[Opening GIVEN ENTRIES section]

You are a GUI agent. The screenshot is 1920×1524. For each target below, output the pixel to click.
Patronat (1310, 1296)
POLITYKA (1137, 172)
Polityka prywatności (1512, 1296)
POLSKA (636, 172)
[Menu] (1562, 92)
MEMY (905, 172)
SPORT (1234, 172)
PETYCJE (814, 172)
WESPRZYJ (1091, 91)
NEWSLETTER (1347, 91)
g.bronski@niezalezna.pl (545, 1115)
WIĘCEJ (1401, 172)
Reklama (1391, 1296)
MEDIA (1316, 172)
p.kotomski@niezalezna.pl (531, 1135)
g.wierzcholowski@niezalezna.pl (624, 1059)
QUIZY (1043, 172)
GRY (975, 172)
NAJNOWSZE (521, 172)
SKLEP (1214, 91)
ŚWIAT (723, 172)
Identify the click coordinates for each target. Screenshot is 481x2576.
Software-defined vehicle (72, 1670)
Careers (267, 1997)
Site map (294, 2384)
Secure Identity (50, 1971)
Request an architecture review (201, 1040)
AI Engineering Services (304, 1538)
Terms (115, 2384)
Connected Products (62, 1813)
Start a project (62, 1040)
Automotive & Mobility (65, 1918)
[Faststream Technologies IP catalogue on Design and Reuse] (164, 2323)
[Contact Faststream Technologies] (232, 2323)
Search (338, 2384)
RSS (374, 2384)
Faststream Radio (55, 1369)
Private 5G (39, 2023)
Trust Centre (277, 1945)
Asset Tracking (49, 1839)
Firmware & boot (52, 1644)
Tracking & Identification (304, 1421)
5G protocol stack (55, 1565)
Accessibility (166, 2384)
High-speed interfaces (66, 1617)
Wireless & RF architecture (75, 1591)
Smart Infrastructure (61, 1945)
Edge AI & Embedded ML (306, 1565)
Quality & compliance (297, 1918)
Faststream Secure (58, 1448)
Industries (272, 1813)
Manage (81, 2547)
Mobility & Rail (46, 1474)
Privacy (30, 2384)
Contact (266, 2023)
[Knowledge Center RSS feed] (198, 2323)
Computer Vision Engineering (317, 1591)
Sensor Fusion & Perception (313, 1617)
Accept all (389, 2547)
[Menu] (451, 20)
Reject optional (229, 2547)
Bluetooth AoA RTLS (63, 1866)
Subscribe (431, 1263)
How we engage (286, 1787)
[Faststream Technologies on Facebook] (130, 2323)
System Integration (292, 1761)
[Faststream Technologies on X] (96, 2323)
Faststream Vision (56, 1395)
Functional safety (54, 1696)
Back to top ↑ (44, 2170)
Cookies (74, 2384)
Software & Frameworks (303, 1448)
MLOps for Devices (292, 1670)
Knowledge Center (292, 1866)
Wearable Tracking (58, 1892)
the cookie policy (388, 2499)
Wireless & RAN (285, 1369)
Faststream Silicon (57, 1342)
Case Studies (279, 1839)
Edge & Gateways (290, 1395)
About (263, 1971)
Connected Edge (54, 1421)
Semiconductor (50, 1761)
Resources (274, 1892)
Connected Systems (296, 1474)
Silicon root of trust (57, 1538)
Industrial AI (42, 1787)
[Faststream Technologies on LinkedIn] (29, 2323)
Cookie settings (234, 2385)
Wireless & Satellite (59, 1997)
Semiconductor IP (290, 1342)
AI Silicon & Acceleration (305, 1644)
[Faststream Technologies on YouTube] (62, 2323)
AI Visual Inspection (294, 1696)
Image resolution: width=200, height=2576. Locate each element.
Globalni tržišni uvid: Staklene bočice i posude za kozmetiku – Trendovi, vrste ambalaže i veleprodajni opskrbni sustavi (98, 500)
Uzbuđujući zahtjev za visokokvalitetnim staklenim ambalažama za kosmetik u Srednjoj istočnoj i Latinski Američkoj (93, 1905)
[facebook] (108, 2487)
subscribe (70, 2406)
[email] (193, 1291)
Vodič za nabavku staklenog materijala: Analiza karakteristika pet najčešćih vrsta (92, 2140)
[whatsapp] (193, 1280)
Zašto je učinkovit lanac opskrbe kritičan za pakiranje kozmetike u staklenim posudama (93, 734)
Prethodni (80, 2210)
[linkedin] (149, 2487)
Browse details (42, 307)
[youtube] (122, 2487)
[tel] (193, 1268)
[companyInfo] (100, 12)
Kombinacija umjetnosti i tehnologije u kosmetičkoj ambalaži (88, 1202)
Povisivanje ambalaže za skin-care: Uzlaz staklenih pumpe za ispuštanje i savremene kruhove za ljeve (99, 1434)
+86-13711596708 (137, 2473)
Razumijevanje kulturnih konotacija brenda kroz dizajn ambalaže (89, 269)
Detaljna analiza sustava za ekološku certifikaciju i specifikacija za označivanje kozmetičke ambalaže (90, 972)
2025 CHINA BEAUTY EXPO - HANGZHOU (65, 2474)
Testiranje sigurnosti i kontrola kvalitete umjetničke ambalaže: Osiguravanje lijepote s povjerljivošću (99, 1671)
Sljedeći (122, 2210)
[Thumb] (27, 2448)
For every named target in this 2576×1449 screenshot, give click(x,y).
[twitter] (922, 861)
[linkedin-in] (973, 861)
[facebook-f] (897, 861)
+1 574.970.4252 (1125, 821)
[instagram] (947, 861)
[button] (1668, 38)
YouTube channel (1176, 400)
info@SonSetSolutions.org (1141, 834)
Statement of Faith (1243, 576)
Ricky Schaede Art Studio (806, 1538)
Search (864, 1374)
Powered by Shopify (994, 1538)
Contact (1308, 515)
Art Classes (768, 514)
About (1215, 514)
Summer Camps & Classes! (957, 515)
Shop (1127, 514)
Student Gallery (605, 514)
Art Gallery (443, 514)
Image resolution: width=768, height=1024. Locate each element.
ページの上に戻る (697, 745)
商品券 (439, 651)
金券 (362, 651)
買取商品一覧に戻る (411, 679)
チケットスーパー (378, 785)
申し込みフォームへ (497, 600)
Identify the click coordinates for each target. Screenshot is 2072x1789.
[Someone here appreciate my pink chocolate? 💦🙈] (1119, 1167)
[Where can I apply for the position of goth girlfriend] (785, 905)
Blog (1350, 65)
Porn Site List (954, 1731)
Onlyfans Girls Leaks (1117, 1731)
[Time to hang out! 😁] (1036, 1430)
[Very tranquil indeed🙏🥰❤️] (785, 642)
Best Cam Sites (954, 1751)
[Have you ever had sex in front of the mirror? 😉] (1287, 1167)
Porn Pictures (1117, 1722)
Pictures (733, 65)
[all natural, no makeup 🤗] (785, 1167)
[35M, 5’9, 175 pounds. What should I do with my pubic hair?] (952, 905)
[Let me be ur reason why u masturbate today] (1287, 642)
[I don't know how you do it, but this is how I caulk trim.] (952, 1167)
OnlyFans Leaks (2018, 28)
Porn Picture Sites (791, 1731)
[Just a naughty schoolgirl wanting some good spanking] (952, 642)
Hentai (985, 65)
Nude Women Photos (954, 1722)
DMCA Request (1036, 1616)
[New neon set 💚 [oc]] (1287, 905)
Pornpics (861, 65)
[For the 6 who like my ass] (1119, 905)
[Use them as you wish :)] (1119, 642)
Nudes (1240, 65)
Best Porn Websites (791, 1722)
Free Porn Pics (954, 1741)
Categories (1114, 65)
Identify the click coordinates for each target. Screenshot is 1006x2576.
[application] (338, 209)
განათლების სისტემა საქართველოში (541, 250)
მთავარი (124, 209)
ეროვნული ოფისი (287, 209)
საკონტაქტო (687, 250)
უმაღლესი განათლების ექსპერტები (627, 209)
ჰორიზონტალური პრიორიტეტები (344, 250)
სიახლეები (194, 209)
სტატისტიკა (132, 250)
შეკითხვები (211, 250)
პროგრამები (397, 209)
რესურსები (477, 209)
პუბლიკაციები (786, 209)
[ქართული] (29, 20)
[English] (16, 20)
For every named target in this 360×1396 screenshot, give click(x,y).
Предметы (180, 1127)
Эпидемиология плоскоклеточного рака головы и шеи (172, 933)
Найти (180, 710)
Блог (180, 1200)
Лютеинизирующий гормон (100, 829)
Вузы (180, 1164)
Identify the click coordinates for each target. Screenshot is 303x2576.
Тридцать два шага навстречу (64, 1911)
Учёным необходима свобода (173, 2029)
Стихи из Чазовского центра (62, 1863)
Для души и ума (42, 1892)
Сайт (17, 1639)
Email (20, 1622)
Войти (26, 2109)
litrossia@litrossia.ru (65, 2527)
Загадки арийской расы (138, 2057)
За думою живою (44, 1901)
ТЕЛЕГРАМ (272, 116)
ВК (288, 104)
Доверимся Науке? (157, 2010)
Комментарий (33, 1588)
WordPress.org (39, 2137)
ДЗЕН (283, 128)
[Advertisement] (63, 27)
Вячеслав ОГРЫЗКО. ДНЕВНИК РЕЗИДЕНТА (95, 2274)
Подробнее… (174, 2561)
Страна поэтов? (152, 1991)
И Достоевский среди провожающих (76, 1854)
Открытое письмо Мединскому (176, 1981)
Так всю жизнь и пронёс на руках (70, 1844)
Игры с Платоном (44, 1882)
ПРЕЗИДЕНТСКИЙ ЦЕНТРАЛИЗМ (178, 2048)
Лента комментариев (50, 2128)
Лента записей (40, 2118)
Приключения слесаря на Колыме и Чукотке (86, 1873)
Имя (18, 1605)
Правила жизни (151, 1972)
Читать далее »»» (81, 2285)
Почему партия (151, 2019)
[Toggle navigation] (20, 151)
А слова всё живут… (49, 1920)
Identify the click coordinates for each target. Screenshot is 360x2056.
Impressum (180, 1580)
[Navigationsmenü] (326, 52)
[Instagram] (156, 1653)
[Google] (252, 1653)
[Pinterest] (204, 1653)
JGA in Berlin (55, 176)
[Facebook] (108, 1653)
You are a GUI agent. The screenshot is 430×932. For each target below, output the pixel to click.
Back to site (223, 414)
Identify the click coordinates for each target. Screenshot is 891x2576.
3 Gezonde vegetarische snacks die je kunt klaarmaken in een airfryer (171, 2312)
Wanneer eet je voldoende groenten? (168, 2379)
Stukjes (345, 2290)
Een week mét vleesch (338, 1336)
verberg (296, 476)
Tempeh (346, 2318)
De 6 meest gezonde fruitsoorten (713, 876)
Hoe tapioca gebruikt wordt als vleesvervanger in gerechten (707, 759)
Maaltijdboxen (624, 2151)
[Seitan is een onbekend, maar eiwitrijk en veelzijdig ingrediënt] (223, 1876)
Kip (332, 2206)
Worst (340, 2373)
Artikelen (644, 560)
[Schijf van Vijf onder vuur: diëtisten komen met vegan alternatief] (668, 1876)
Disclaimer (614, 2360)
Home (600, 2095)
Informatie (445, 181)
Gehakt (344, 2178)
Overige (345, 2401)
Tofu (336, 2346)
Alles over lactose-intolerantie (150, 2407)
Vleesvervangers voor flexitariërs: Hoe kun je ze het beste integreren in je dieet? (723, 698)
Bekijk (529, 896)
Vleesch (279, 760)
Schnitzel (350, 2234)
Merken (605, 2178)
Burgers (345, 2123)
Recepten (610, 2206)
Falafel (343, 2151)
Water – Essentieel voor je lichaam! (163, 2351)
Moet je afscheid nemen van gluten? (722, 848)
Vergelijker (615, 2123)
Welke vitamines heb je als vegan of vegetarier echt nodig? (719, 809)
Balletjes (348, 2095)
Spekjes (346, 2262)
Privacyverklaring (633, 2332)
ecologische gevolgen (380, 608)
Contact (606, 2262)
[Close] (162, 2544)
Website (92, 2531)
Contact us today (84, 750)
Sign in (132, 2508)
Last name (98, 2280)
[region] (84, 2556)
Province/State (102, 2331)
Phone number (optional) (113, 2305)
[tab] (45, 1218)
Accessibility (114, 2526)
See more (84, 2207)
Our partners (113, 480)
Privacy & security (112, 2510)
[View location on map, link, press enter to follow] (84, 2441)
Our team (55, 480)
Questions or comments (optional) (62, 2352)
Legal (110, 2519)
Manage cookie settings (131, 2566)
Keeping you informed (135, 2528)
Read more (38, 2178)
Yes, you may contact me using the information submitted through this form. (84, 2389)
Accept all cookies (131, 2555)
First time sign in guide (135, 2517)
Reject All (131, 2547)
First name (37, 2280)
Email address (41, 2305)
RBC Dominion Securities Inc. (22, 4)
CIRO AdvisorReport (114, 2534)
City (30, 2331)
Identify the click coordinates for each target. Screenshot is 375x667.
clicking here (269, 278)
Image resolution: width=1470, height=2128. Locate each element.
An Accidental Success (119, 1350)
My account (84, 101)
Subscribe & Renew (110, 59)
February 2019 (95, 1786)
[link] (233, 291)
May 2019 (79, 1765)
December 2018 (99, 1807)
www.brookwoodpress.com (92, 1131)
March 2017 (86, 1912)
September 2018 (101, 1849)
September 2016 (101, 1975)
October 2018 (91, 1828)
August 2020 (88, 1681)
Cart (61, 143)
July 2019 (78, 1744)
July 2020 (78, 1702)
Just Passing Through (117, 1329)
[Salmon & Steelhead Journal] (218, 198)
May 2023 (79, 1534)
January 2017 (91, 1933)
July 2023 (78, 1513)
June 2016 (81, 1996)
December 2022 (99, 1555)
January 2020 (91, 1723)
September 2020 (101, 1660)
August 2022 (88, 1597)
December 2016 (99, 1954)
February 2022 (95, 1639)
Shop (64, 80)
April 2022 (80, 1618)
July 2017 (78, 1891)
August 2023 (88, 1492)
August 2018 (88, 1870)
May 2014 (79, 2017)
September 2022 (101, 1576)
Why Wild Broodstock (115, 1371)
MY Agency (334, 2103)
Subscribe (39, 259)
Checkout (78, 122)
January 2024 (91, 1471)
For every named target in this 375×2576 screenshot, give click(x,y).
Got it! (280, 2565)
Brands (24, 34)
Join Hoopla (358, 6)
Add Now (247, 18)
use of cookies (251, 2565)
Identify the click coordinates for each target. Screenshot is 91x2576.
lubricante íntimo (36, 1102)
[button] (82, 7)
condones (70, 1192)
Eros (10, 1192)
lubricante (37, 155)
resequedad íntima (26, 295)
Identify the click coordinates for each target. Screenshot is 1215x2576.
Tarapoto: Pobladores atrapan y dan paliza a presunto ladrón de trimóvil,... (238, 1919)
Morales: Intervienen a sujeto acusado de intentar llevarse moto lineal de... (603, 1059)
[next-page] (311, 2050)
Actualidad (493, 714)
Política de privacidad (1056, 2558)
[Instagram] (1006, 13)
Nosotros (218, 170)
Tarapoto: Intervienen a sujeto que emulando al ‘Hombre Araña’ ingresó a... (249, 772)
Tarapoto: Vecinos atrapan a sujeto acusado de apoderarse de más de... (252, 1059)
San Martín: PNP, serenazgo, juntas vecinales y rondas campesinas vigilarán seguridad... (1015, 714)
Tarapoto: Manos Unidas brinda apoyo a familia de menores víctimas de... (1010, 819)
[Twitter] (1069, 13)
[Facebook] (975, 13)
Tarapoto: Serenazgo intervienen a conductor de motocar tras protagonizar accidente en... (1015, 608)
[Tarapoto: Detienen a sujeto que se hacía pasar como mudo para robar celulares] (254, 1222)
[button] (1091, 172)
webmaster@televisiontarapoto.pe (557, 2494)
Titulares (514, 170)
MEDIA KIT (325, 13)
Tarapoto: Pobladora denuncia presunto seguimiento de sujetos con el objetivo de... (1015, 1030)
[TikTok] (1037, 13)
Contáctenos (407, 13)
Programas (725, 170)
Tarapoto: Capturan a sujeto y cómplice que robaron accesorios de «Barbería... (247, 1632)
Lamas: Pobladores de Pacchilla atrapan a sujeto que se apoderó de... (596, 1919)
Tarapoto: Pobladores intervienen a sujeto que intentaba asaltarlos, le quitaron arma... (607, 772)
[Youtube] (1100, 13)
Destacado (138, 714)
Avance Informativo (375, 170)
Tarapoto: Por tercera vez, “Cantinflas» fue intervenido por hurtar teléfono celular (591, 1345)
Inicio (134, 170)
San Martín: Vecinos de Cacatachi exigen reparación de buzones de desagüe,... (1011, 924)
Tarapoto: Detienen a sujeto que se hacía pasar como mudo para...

[Closing GIVEN ENTRIES section]

**TASK BRIEF:** Which lines should be output? Exactly those from the first line of the data through the line containing "MEDIA (1316, 172)", inclusive.

**RESPONSE TO THE TASK:**
You are a GUI agent. The screenshot is 1920×1524. For each target below, output the pixel to click.
Patronat (1310, 1296)
POLITYKA (1137, 172)
Polityka prywatności (1512, 1296)
POLSKA (636, 172)
[Menu] (1562, 92)
MEMY (905, 172)
SPORT (1234, 172)
PETYCJE (814, 172)
WESPRZYJ (1091, 91)
NEWSLETTER (1347, 91)
g.bronski@niezalezna.pl (545, 1115)
WIĘCEJ (1401, 172)
Reklama (1391, 1296)
MEDIA (1316, 172)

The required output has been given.